From: Sasha Levin <sashal@kernel.org>
To: workflows@vger.kernel.org
Cc: linux-kernel@vger.kernel.org, Sasha Levin <sashal@kernel.org>
Subject: [PATCH] verify_pull_requests: initial pull request sanitizer
Date: Sat, 12 Apr 2025 08:29:11 -0400 [thread overview]
Message-ID: <20250412122911.327134-1-sashal@kernel.org> (raw)
I'm working on evolving the work I'm doing on the linus-next integration
branch, and this seemed like another useful tool.
Verify that either the sender of the pull request is listed as a
maintainer for the subsystem the patches are destined for.
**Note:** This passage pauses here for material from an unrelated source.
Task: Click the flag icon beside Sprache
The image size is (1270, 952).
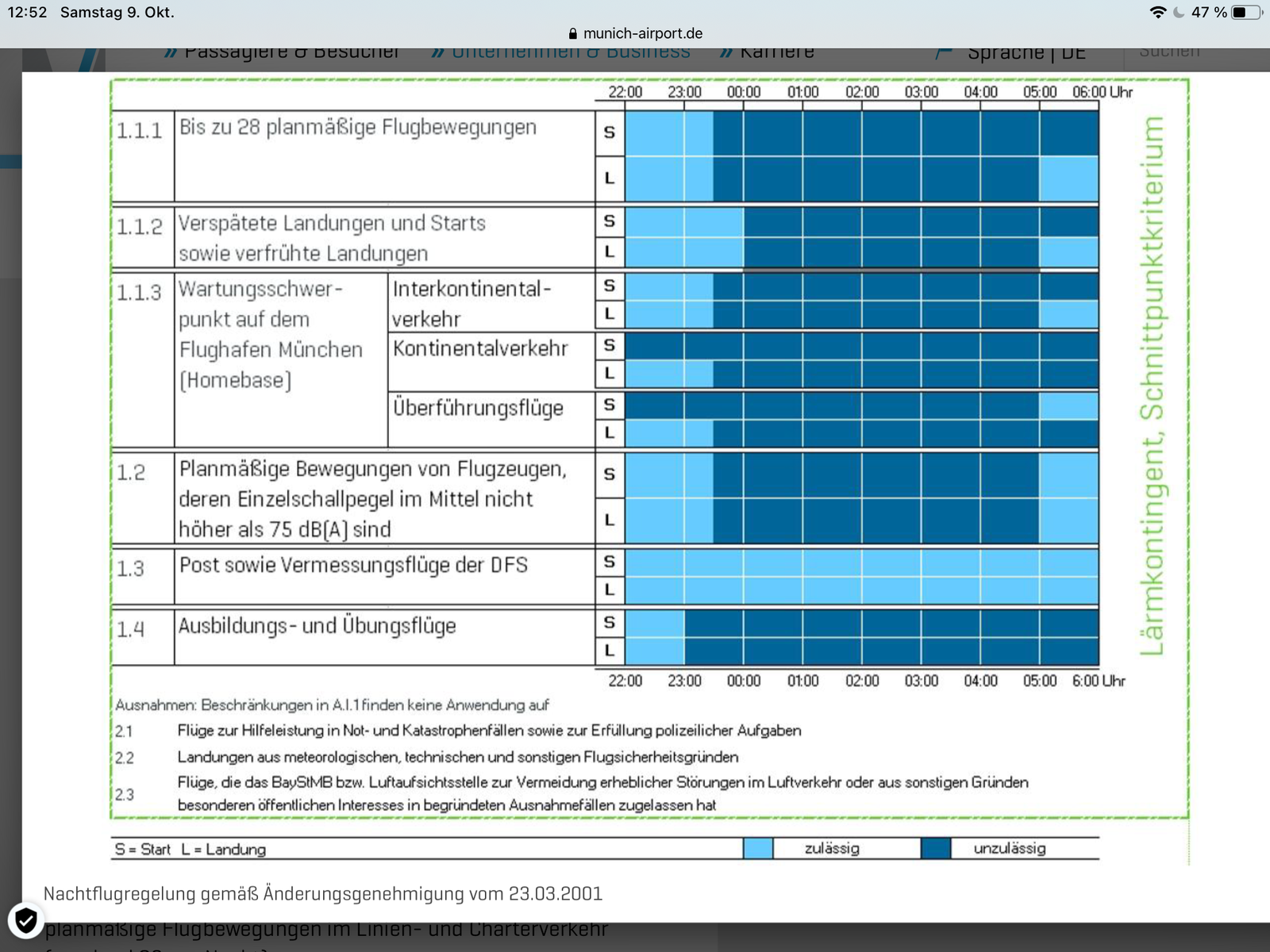Action: [943, 53]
This provides
us two things:
1. Audit the correctness of the MAINTAINERS file, and provide an
opportunity to correct and add missing "tribal knowledge" (folks who
are the de-facto maintainers, but are not listed in MAINTAINERS).
2. Verify that inadvertent changes are not included in a pull request.
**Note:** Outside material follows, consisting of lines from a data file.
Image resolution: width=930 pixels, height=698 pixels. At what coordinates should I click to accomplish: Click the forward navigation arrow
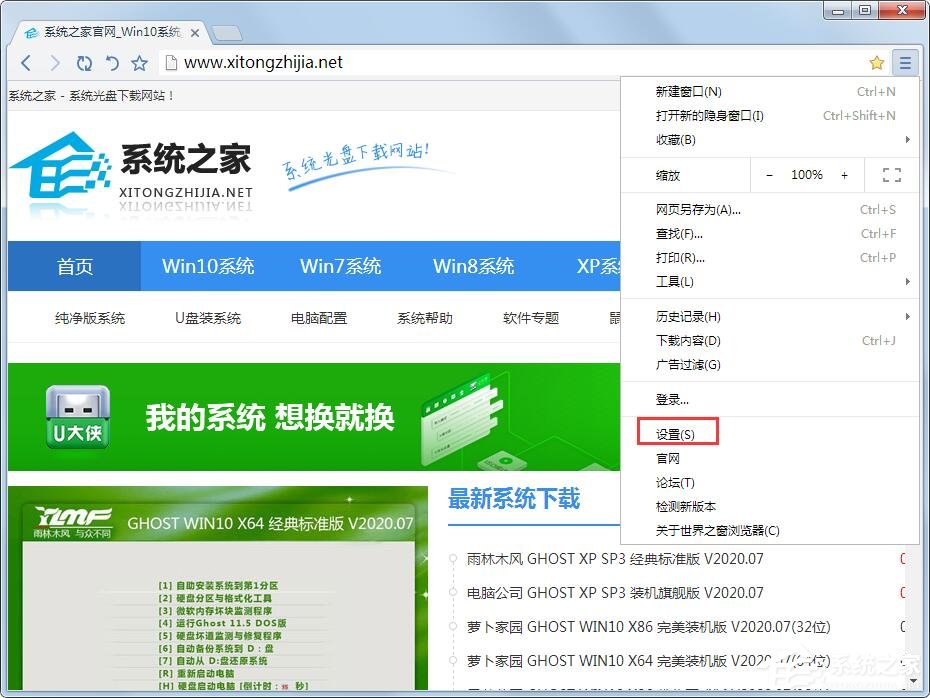(x=55, y=62)
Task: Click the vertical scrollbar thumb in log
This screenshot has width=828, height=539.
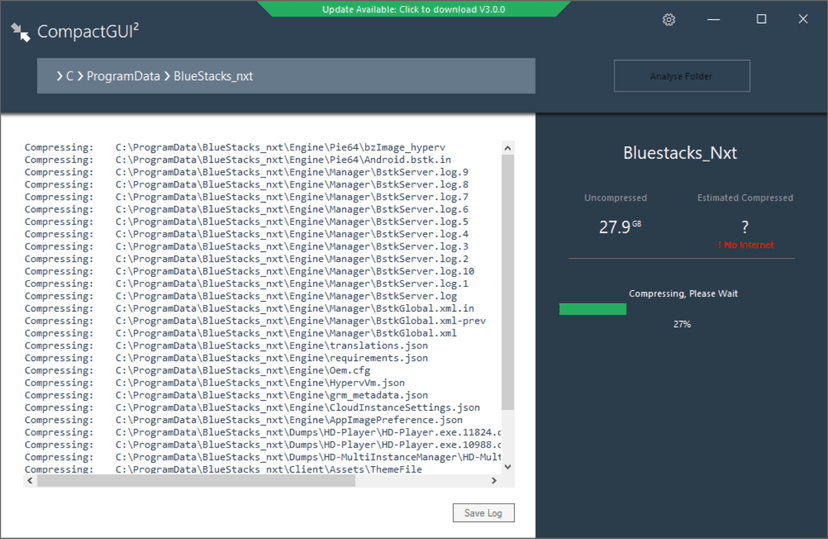Action: [x=507, y=280]

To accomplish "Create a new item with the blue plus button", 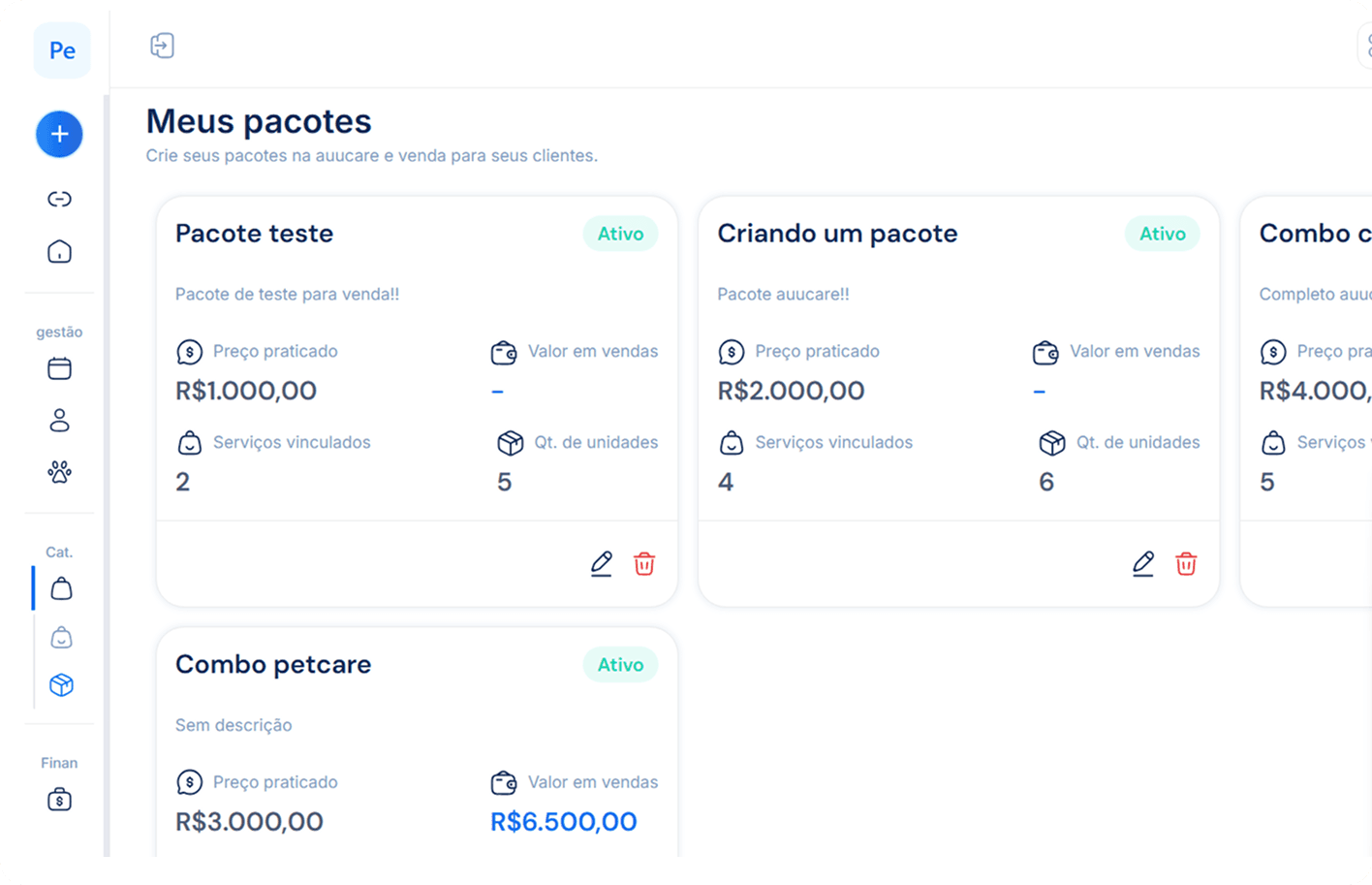I will [59, 134].
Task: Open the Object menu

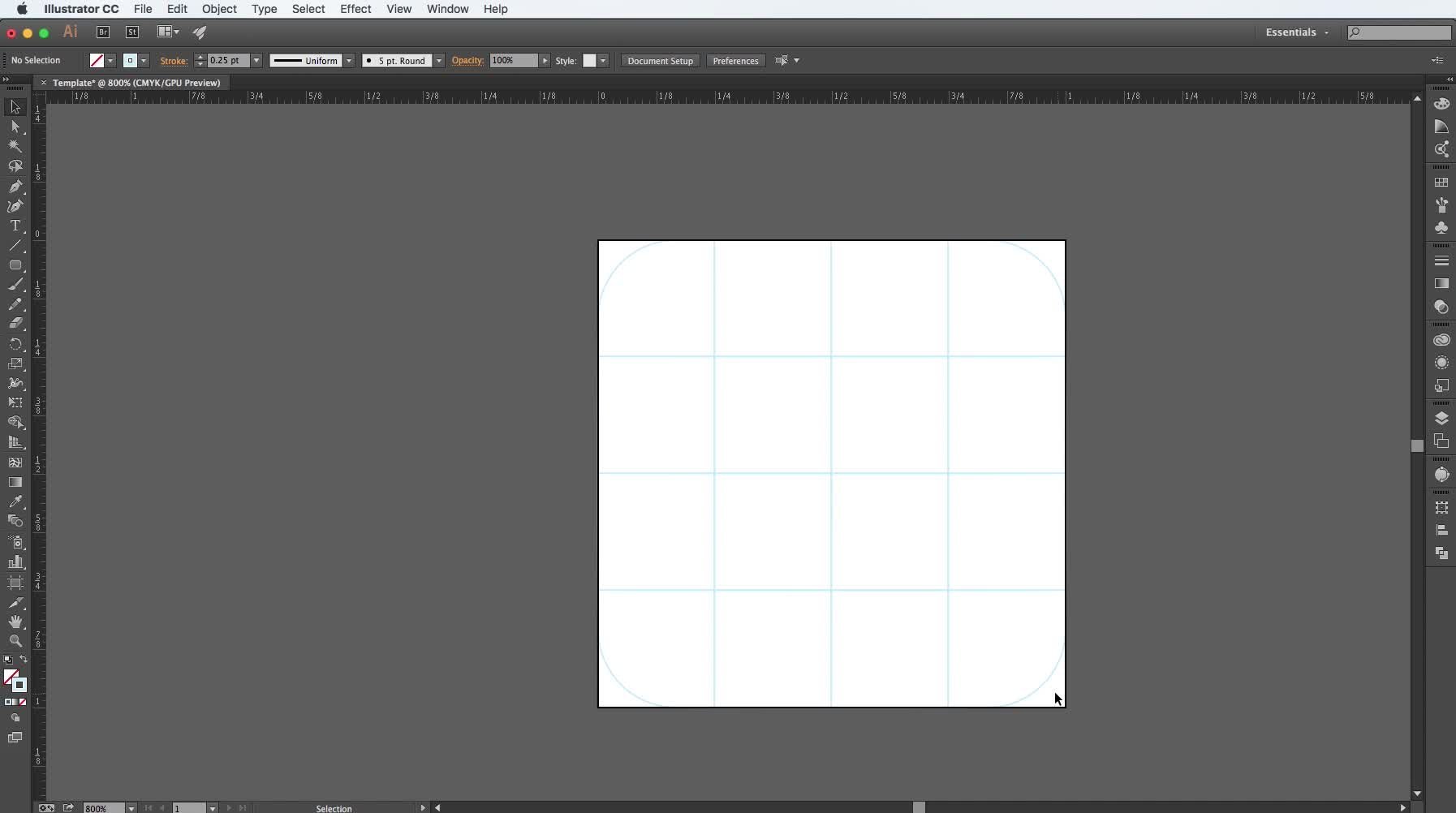Action: [219, 9]
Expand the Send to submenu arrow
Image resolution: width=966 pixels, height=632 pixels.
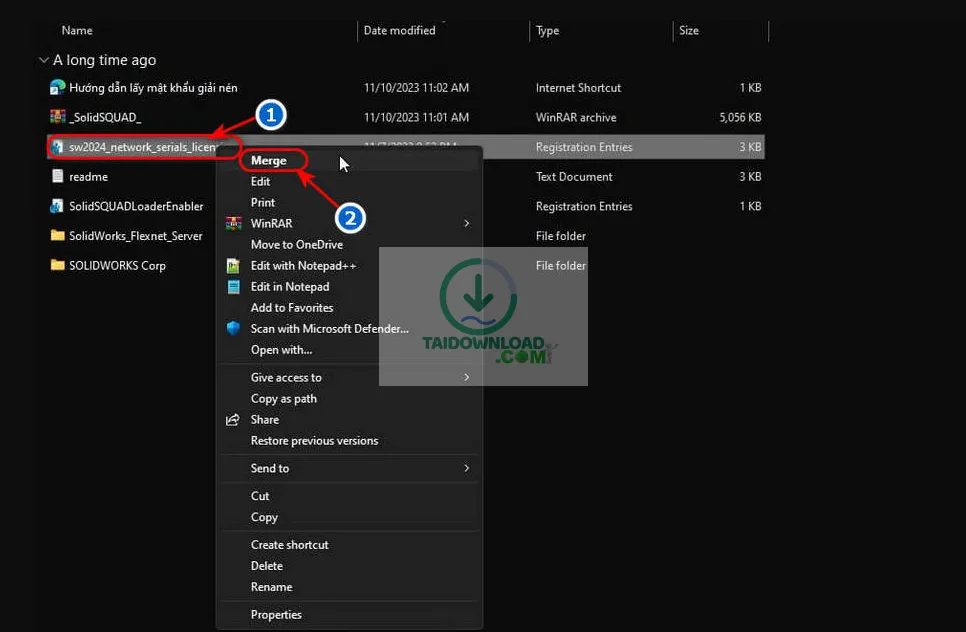tap(466, 469)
Below is an example output of the tool. Take note that for pull request
#3 we see a warning because Jens isn't listed as a maintainer for
drivers/nvme/ even though he is sending pull requests for it.
$ ./scripts/verify_pull_requests.sh --days 1
Number of pull requests in the last 1 day(s): 5
Processing pull requests...
Pull request #1: http://lore.kernel.org/all/CAH2r5mt3CCXVEwdsrqPe1VE+xebPSh2k4Wg5Zqqp_OCm+m7cPQ@mail.gmail.com/
Sender: Steve French <smfrench@gmail.com>
Repository: git://git.samba.org/sfrench/cifs-2.6.git
Branch/Tag: tags/v6.15-rc1-smb3-client-fixes
Fetching: git fetch "git://git.samba.org/sfrench/cifs-2.6.git" "tags/v6.15-rc1-smb3-client-fixes"
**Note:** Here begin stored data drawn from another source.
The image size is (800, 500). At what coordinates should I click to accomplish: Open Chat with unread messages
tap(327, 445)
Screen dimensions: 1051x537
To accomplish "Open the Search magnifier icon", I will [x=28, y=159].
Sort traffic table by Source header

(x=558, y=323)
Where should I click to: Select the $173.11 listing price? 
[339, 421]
Fetch: ✅ Successfully fetched
Checking maintainer status for 10 commit(s)...
✅ Maintainer verification: Sender or a signer is listed as maintainer for all commits
------------------------
Pull request #2: http://lore.kernel.org/all/20250411181650.GA372618@bhelgaas/
Sender: Bjorn Helgaas <helgaas@kernel.org>
Repository: git://git.kernel.org/pub/scm/linux/kernel/git/pci/pci.git
Branch/Tag: tags/pci-v6.15-fixes-1
Fetching: git fetch "git://git.kernel.org/pub/scm/linux/kernel/git/pci/pci.git" "tags/pci-v6.15-fixes-1"
Fetch: ✅ Successfully fetched
Checking maintainer status for 1 commit(s)...
✅ Maintainer verification: Sender or a signer is listed as maintainer for all commits
------------------------
Pull request #3: http://lore.kernel.org/all/8d3e5d98-09b1-4274-af25-124c91342b7a@kernel.dk/
Sender: Jens Axboe <axboe@kernel.dk>
Repository: git://git.kernel.dk/linux.git
Branch/Tag: tags/block-6.15-20250411
Fetching: git fetch "git://git.kernel.dk/linux.git" "tags/block-6.15-20250411"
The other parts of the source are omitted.